For years, Wendy's has turned a blind eye to the call of the U.S. farmworkers' union, Coalition of Immokalee Workers (CIW), to join The Fair Food Program, an advocacy project that ensures the welfare and protection of farmers. Now, the group is bolstering their campaign to put a mounting pressure on the fastfood chain.

The Farmworkers' Protest

The CIW is staging a protest march on Thursday, March 3, at 4 p.m. from W 58th, near Columbus Circle, to Trian Partners at 280 Park Avenue in Midtown Manhattan, near the office of Wendy's Chairman Nelson Peltz.. The group, together with farmworkers, religious leaders, students and consumers, aims to launch a national boycott of Wendy's.

"Ten years ago, we sent a letter to Wendy's asking them to follow Taco Bell's example and work with us to protect farmworkers' fundamental human rights in their supply chain," said CIW's Cruz Salucio in a statement.

"They refused then, and they continue to turn their backs on farmworkers to this day, even as we built a groundbreaking new approach to social responsibility in partnership with Florida tomato growers and fourteen other major food retailers."

The Reason Behind the Wendy's Boycott

Participants of the Fair Food Program agree to pay an additional fee that goes into the pockets of these farmers to augment their income. They are also required to choose suppliers who pass the standards of a worker-driven Code of Conduct under the Fair Food Program.

According to CIW, the protest is necessary because Wendy's refusal to join the Fair Food Program is like turning one's back on the opportunity to work for the protection of farmworkers against slavery, sexual abuse and other unfair practices in the industry.

What Wendy's Has to Say

In response, Wendy's spokesperson Bob Bertini said they have their own reasons why they prefer to buy from Mexico at this time, one of which is seasonality, reported Nation's Restaurant News. The fastfood chain also makes sure that its suppliers comply with local and national laws, as well as the standards that the industry requires.

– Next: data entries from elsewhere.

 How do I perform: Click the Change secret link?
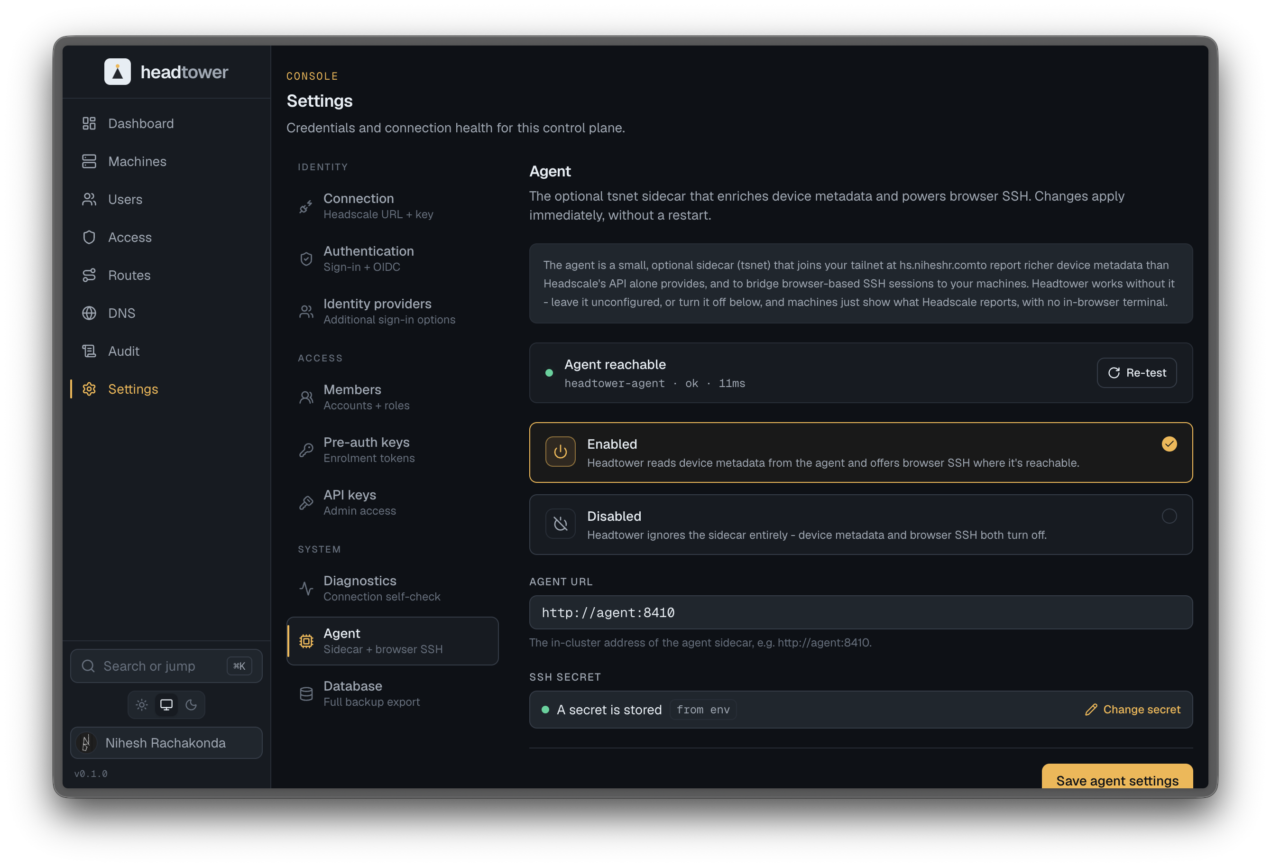click(1133, 709)
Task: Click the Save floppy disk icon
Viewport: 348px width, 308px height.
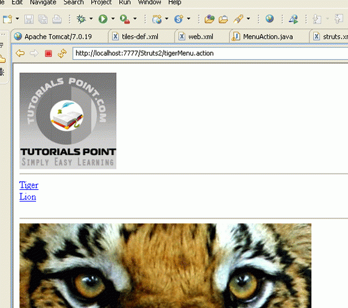Action: pyautogui.click(x=29, y=19)
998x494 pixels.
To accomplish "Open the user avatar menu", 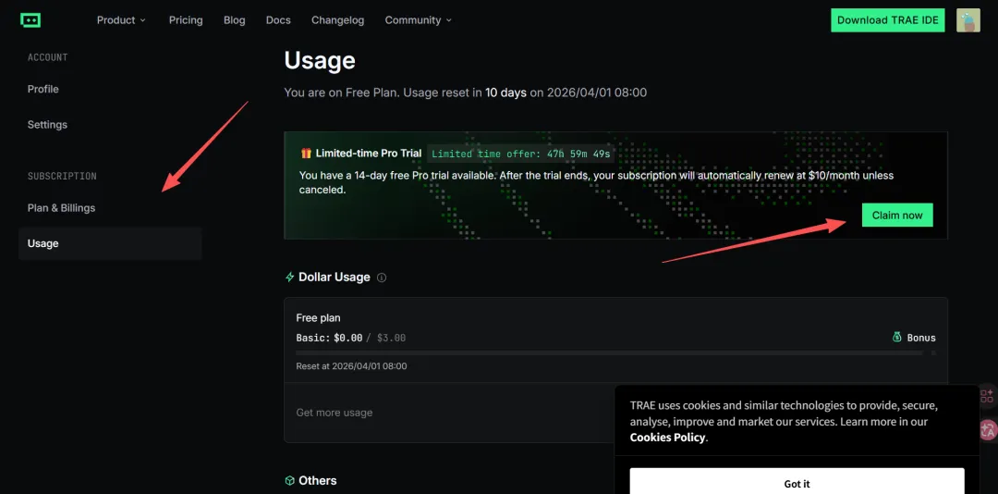I will pyautogui.click(x=968, y=20).
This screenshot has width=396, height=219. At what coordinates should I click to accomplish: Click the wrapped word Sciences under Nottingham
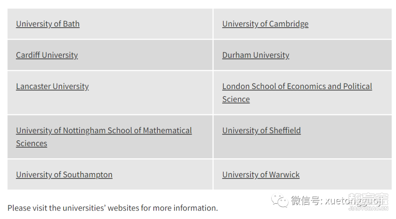(x=32, y=144)
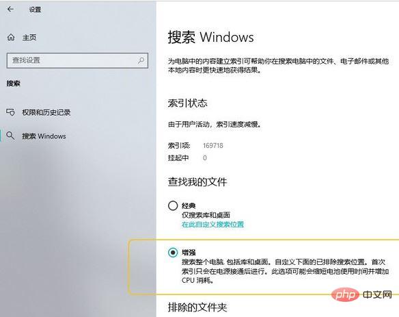Open 权限和历史记录 settings page
The height and width of the screenshot is (317, 399).
click(x=46, y=112)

While the company makes it a point to work with suppliers who are part of the Fair Food Program, they are not keen on paying the additional pound-per-penny charge because they find it unnecessary.

"These individuals are not Wendy's employees, we have not thought it appropriate to pay another company's workers -- just as we do not pay factory workers, truck drivers or maintenance personnel that work for our other suppliers," Bertini explained.

To date, Wendy's, the third biggest hamburger chain in the world, remains the only major fast food corporation that is not part of the Fair Food Program. McDonald's, Yum! Brands, Subway and Burger King have all chosen to join the cause, along with other major food retailers such as Walmart, Taco Bell and Chipotle.